Compromise legislation over copyright fees hashed out between Internet radio stations and the music industry had already passed the House and was about to pass the Senate by unanimous consent, when it was blocked by Sen. Jesse Helms, R-North Carolina, using his senatorial privilege.

Helms cited the concerns of religious, classical and even college webcasters who were left out of the negotiations over the legislation.

The timing couldn't have been worse. Legislators were off to concentrate on the upcoming midterm elections and wouldn't be back until mid-November.

The bill looked at adjusting the fees that were set in a copyright arbitration ruling earlier this year, retroactive to 1998. When an October 20 deadline hit, most small Internet radio stations would have been forced out of business by huge copyright payments.

When it appeared the bill would eventually pass, the Internet royalty collection agency for the music industry, SoundExchange, suspended its fee deadline and Internet radio got an 11th hour reprieve.

So what's the big deal about Internet radio?

You may have tuned to radio stations on your computer and wandered into a land of unlimited channels and funky niche stations, as opposed to settling for whatever you can find running scan on your car radio.

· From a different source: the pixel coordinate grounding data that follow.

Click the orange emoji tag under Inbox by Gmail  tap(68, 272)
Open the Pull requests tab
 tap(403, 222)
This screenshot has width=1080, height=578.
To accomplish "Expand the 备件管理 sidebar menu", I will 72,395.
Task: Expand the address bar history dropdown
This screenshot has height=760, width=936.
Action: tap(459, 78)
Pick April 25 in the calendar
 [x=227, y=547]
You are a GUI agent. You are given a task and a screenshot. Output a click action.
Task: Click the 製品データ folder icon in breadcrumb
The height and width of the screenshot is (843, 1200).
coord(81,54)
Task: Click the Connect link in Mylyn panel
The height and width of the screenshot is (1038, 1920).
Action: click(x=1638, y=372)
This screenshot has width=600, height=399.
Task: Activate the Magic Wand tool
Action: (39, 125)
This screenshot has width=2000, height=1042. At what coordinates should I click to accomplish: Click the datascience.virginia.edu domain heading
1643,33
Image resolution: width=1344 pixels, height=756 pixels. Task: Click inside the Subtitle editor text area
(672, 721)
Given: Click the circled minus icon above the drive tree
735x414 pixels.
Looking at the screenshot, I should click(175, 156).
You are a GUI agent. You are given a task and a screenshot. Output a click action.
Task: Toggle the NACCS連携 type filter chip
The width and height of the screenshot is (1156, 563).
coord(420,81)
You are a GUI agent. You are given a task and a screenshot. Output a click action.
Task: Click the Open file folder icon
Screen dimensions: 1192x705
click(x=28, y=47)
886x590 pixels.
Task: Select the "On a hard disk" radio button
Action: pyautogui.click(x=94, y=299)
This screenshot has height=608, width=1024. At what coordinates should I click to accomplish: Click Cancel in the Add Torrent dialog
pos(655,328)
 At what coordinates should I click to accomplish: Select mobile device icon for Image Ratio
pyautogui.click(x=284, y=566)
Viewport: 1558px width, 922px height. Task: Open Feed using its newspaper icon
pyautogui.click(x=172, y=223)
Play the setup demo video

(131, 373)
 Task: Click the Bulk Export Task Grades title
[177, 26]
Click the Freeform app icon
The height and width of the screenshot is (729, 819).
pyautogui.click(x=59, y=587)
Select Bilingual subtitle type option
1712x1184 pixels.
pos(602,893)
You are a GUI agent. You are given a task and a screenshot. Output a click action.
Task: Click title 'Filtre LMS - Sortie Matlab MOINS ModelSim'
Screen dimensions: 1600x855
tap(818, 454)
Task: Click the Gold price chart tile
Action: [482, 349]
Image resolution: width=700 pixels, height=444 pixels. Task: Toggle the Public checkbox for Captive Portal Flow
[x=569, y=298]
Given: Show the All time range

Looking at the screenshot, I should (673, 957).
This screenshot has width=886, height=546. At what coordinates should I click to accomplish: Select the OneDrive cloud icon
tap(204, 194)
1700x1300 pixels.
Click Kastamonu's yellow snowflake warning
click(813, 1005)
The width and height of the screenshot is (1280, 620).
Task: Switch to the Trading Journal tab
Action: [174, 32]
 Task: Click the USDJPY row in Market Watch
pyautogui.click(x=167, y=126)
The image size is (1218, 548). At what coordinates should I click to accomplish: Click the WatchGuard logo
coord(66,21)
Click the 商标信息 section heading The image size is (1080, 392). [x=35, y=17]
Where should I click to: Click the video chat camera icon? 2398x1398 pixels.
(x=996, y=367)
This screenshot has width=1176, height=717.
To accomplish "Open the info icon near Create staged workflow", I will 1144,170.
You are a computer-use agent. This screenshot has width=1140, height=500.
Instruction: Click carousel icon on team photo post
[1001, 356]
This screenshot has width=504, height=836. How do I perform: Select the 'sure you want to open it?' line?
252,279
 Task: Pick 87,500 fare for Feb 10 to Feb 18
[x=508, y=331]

Some say wireless Internet may even bring Internet radio to your car.

Net radio fans say the diversity, quirky musical styles, and ethnic or cultural specialties spice up a marketplace dominated by bland corporate programming.

The music industry claims that Net radio has been spinning tunes without having to pay copyright fees. Because Net radio is so new, the dispute went before a government arbitration panel.

In June 2002, the Librarian of Congress, whose office oversees U.S. copyright law, overruled the panel and set a fee per performance of 7 cents for commercial stations and 2 cents for non-commercial transmission, per listener.

Those who saw Internet radio as a labor of love, an act of independence against "homogenized" mainstream radio, were reeling. The first casualty appeared almost immediately, SomaFM.com.

A double standard for radio stations?

Even with the compromise bill worked out by webcasters and the Recording Industry Association of America (RIAA), shepherded through Congress by Sen. Patrick Leahy, D-Vermont, the basic model of charging the fee per listener remains.

All the legislation does is create a loophole for small, cash-poor operations that would have been driven out of business otherwise. Such webcasters are exempt from paying performance royalties and have to pay only an annual fee of $500.

SaveInternetRadio.org, an industry advocate, argues that the fee structure is more like an effective royalty rate of 200 percent to 300 percent of gross revenues.

"Airwave-broadcast" radio stations never had to pay per-performance royalties to record companies and artists. Instead, they pay about 3 percent of revenues to music industry membership organizations such as ASCAP and BMI.

How did "airwave-broadcast" radio stations get off so easy? Back in the early days of radio, Congress decided that record companies benefited from the "promotional value" of their songs getting airplay.

The prevailing view of the arbitrators was that Internet radio's audience is still so small that "promotional value" doesn't exist.

In the land of fragmented and niche audiences on the Internet, specialized radio is the point, not the exception. And according to people who get their radio online, regulators and fee-setters are living in an "old media" radio monoculture that is no longer viable.